Modernizing the Rally UI
Problem to Solve
Once upon a time, the Rally interface used to look like this:
The monochrome blue tabs and corporate looking interface of the Rally product reminded me of a website from the late 90’s. In 2013, customers had different expectations of what a modern UI should look like. Our marketing group had just launched an effort to update the corporate branding, and our goal was to carry the brand identity consistently across the product. The voice of the new brand projected the confidence, boldness and innovative thought leadership that Rally was known for.

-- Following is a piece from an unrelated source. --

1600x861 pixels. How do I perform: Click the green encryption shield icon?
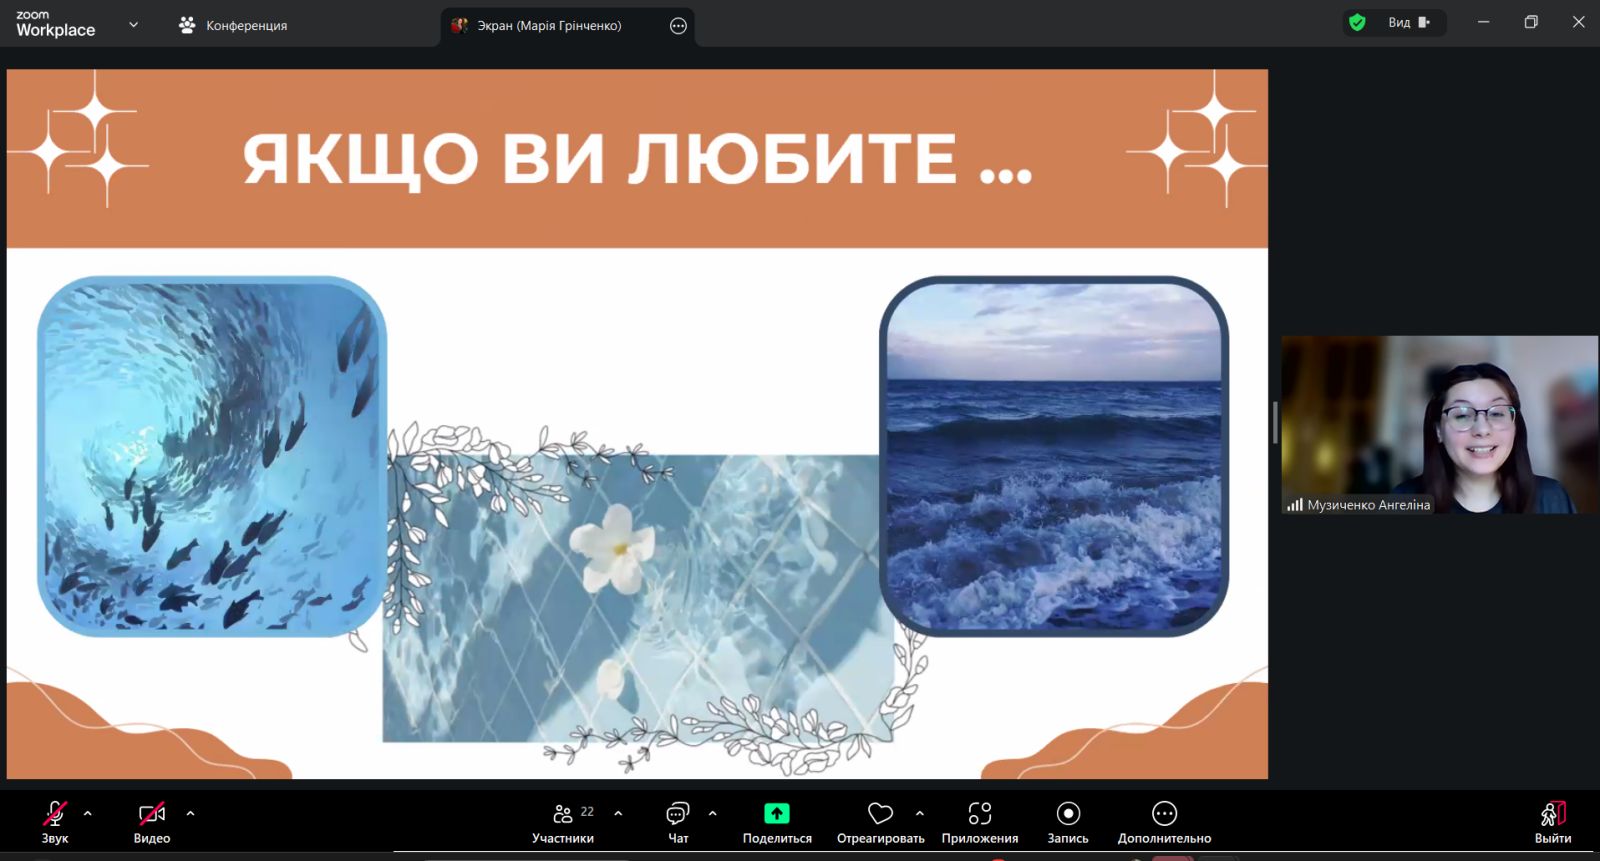pos(1357,23)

Updating the Rally UI was not as simple as reworking style sheets. There were more UI frameworks in use within the product than I could count, and it was not in scope to modernize them all. We had to selectively make improvements that would make the biggest impact on the experience of the product. Major functional changes also were not in scope. Adding a new coat of paint was not going to drastically change the interaction model, flow, or structure of the product.
An initial goal was to visually harmonize the core Rally product with two other applications we had acquired to create a family of branded products. I led the collaboration on the design direction, which extended across the globe to Finland and North Carolina.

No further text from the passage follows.